• Texto para leer
* * * *

Su historia de José María Vélaz arranca con pérdidas: nació en Rancagua en 1910, perdió a su papá antes de los seis años y se fue a Europa con su madre buscando otra oportunidad. Como le ocurrió a Alberto Hurtado, conoció desde niño el golpe de quedarse sin padre y la urgencia de aprender a sobrevivir. Cuando tenía cinco años, su mamá lo llevó a él y a sus hermanos a España. No fue una aventura romántica, sino el exilio silencioso de quienes tienen poco y esperan apenas sobrevivir.
En 1928, siendo apenas un adolescente, ingresó a la Compañía de Jesús. Allí enfrentó la dureza de una Europa crispada: las guerras, el miedo, la sensación de que hay un mundo que se hereda y otro que se pelea cada día. Terminó por formarse en la Universidad de Lovaina, en Bélgica, mientras la guerra civil española y el avance del fascismo lo obligaban, como a tantos, a reinventarse lejos de casa
En 1946, con 36 años, llegó a Venezuela. No lo hizo en plan misionero, sino como un tipo dispuesto a escuchar, a incomodarse, a preguntarse cómo cambiar las cosas desde abajo. Fue padre espiritual en el Colegio San Ignacio de Caracas y luego rector del Colegio San José de Mérida, donde rápidamente entendió que el acceso a la educación seguía siendo el gran privilegio que cortaba destinos. Entre 1948 y 1954, impulsó escuelas rurales y proyectos agroforestales, abriendo caminos educativos en zonas donde el Estado ni siquiera asomaba la cabeza.

* * * *

• Tareas por realizar
a. Reproduzca del texto sobre José María Vélaz todo lo que va desde "Su historia de" hasta "esperan apenas sobrevivir.", sustituyendo "Rancagua" por "Santiago".
b. Conteste estas preguntas con base en el texto sobre José María Vélaz:
(i) ¿En qué año ingresó a la Compañía de Jesús?
(ii) ¿En qué universidad terminó por formarse?
(iii) ¿Entre qué años impulsó escuelas rurales y proyectos agroforestales?
c. Prosiga el texto sobre José María Vélaz a partir del punto en que termina.

[Entradas almacenadas]
* * * *

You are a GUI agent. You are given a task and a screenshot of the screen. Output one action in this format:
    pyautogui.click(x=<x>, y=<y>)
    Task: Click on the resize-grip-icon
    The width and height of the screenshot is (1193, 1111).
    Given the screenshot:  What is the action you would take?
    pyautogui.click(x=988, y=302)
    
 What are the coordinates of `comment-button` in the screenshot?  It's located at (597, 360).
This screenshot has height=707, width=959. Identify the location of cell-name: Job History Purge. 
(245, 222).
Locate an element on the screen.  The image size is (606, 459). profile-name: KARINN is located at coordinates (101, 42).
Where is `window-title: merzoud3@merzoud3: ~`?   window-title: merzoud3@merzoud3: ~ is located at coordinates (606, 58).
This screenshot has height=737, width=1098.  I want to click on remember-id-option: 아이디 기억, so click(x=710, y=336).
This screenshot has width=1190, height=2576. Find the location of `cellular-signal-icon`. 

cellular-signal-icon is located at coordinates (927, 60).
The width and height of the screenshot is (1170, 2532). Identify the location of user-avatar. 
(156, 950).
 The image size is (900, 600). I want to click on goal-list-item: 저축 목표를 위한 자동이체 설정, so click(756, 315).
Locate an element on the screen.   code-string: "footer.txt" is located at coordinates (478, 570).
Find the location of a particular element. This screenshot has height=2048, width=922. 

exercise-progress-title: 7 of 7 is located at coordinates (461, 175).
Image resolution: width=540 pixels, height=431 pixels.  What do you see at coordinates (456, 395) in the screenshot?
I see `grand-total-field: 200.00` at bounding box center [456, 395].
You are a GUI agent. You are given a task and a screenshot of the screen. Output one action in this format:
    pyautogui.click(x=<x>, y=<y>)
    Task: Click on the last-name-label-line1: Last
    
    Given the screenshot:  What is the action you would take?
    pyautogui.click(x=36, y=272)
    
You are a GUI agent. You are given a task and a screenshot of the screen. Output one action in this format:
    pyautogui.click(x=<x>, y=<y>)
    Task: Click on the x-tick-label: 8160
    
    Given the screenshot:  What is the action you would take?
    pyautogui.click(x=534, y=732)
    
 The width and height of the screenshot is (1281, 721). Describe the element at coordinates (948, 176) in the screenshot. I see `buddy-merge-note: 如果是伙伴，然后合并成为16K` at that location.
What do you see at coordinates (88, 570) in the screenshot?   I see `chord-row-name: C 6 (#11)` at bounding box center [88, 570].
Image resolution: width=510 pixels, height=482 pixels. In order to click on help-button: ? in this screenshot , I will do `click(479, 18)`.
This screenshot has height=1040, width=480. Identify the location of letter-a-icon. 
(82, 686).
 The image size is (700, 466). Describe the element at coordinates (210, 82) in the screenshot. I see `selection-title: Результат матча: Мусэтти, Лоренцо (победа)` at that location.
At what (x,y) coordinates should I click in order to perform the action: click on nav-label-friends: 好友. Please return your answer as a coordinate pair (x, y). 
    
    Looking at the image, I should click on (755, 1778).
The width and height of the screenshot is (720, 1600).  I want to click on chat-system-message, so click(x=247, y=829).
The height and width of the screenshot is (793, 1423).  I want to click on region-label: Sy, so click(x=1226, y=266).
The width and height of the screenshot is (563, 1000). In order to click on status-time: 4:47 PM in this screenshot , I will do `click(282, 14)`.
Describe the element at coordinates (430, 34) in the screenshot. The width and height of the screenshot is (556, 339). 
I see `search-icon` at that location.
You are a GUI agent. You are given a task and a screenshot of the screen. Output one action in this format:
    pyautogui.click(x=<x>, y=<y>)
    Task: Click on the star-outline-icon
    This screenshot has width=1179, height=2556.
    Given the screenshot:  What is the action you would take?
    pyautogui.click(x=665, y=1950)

* * * *

• Respuestas del ejercicio
a.
Su historia de José María Vélaz arranca con pérdidas: nació en Santiago en 1910, perdió a su papá antes de los seis años y se fue a Europa con su madre buscando otra oportunidad. Como le ocurrió a Alberto Hurtado, conoció desde niño el golpe de quedarse sin padre y la urgencia de aprender a sobrevivir. Cuando tenía cinco años, su mamá lo llevó a él y a sus hermanos a España. No fue una aventura romántica, sino el exilio silencioso de quienes tienen poco y esperan apenas sobrevivir.

b.
(i) En 1928.
(ii) En la Universidad de Lovaina, en Bélgica.
(iii) Entre 1948 y 1954.

c.
En Venezuela, lo inquietaban las escuelas rurales vacías, los niños trabajando o deambulando por las calles, la ausencia absoluta del Estado en los barrios populares. Quiso entender por qué la educación seguía siendo privilegio de pocos, mientras la mayoría era condenada a la ignorancia y a la pobreza.
Así fue como, un 5 de marzo de 1955, en el barrio 23 de Enero de Caracas y con la ayuda de Abraham Reyes y Patricia García, impulsó lo que sería el germen de Fe y Alegría: una escuela improvisada, armada en una casa prestada, sin más capital que la voluntad de sus vecinos y la convicción de que la educación podía, literalmente, cambiarlo todo.
“Es bueno recordar aquí que la primera escuela la debimos a la generosidad de Abraham Reyes, un obrero, padre entonces de ocho hijos. Allí empezamos con cien niños sentados en el suelo, porque carecíamos de la posibilidad de adquirir ni siquiera unos duros bancos escolares”, recordaría José María Vélaz, años más tarde.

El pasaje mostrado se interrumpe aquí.